• [Extracted material]:

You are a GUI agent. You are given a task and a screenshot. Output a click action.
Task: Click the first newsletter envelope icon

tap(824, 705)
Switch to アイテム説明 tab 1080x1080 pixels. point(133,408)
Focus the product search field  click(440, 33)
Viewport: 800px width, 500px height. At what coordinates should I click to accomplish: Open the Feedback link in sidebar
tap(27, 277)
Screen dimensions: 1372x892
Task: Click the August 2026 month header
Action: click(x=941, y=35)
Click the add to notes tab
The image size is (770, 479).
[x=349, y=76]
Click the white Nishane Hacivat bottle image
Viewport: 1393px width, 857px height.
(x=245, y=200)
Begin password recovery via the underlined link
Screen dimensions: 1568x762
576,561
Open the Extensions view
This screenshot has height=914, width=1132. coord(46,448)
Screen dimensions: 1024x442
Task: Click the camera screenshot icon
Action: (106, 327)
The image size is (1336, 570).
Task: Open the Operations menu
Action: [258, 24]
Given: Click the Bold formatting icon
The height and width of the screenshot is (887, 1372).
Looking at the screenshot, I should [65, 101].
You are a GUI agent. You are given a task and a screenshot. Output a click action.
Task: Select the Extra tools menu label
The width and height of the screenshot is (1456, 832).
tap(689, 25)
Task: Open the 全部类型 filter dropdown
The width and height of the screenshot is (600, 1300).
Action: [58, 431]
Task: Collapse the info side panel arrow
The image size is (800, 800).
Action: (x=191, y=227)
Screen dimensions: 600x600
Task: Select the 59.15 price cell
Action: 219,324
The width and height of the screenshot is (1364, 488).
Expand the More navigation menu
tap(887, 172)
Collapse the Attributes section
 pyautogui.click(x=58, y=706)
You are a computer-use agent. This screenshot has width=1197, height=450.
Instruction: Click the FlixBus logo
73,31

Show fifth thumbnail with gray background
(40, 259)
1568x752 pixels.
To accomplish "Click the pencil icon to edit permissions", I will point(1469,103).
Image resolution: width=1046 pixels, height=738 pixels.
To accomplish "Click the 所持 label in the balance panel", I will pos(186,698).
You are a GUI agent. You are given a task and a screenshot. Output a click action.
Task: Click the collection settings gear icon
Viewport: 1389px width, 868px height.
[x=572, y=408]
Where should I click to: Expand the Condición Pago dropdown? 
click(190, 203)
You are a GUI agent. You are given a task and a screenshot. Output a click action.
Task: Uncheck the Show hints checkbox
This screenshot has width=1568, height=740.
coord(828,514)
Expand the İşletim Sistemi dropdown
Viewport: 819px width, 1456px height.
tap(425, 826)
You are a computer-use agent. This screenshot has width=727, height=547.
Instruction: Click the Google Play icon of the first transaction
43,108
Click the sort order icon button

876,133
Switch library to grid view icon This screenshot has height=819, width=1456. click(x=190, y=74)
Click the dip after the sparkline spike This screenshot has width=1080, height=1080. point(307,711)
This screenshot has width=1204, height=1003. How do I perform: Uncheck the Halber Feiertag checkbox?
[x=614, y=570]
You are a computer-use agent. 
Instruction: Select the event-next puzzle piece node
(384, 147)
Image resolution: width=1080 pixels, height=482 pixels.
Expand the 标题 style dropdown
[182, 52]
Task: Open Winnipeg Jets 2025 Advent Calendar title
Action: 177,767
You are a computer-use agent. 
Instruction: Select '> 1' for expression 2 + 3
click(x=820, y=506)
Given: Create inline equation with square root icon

• [Set task]: Convert all the records above into a JSON list of strings, with one string per line and no blank lines.

• [Written answer]:
[
  "You are a GUI agent. You are given a task and a screenshot. Output a click action.",
  "Task: Click the first newsletter envelope icon",
  "tap(824, 705)",
  "Switch to アイテム説明 tab 1080x1080 pixels. point(133,408)",
  "Focus the product search field  click(440, 33)",
  "Viewport: 800px width, 500px height. At what coordinates should I click to accomplish: Open the Feedback link in sidebar",
  "tap(27, 277)",
  "Screen dimensions: 1372x892",
  "Task: Click the August 2026 month header",
  "Action: click(x=941, y=35)",
  "Click the add to notes tab",
  "The image size is (770, 479).",
  "[x=349, y=76]",
  "Click the white Nishane Hacivat bottle image",
  "Viewport: 1393px width, 857px height.",
  "(x=245, y=200)",
  "Begin password recovery via the underlined link",
  "Screen dimensions: 1568x762",
  "576,561",
  "Open the Extensions view",
  "This screenshot has height=914, width=1132. coord(46,448)",
  "Screen dimensions: 1024x442",
  "Task: Click the camera screenshot icon",
  "Action: (106, 327)",
  "The image size is (1336, 570).",
  "Task: Open the Operations menu",
  "Action: [258, 24]",
  "Given: Click the Bold formatting icon",
  "The height and width of the screenshot is (887, 1372).",
  "Looking at the screenshot, I should [65, 101].",
  "You are a GUI agent. You are given a task and a screenshot. Output a click action.",
  "Task: Select the Extra tools menu label",
  "The width and height of the screenshot is (1456, 832).",
  "tap(689, 25)",
  "Task: Open the 全部类型 filter dropdown",
  "The width and height of the screenshot is (600, 1300).",
  "Action: [58, 431]",
  "Task: Collapse the info side panel arrow",
  "The image size is (800, 800).",
  "Action: (x=191, y=227)",
  "Screen dimensions: 600x600",
  "Task: Select the 59.15 price cell",
  "Action: 219,324",
  "The width and height of the screenshot is (1364, 488).",
  "Expand the More navigation menu",
  "tap(887, 172)",
  "Collapse the Attributes section",
  " pyautogui.click(x=58, y=706)",
  "You are a computer-use agent. This screenshot has width=1197, height=450.",
  "Instruction: Click the FlixBus logo",
  "73,31",
  "Show fifth thumbnail with gray background",
  "(40, 259)",
  "1568x752 pixels.",
  "To accomplish \"Click the pencil icon to edit permissions\", I will point(1469,103).",
  "Image resolution: width=1046 pixels, height=738 pixels.",
  "To accomplish \"Click the 所持 label in the balance panel\", I will pos(186,698).",
  "You are a GUI agent. You are given a task and a screenshot. Output a click action.",
  "Task: Click the collection settings gear icon",
  "Viewport: 1389px width, 868px height.",
  "[x=572, y=408]",
  "Where should I click to: Expand the Condición Pago dropdown? ",
  "click(190, 203)",
  "You are a GUI agent. You are given a task and a screenshot. Output a click action.",
  "Task: Uncheck the Show hints checkbox",
  "This screenshot has width=1568, height=740.",
  "coord(828,514)",
  "Expand the İşletim Sistemi dropdown",
  "Viewport: 819px width, 1456px height.",
  "tap(425, 826)",
  "You are a computer-use agent. This screenshot has width=727, height=547.",
  "Instruction: Click the Google Play icon of the first transaction",
  "43,108",
  "Click the sort order icon button",
  "876,133",
  "Switch library to grid view icon This screenshot has height=819, width=1456. click(x=190, y=74)",
  "Click the dip after the sparkline spike This screenshot has width=1080, height=1080. point(307,711)",
  "This screenshot has width=1204, height=1003. How do I perform: Uncheck the Halber Feiertag checkbox?",
  "[x=614, y=570]",
  "You are a computer-use agent. ",
  "Instruction: Select the event-next puzzle piece node",
  "(384, 147)",
  "Image resolution: width=1080 pixels, height=482 pixels.",
  "Expand the 标题 style dropdown",
  "[182, 52]",
  "Task: Open Winnipeg Jets 2025 Advent Calendar title",
  "Action: 177,767",
  "You are a computer-use agent. ",
  "Instruction: Select '> 1' for expression 2 + 3",
  "click(x=820, y=506)",
  "Given: Create inline equation with square root icon"
]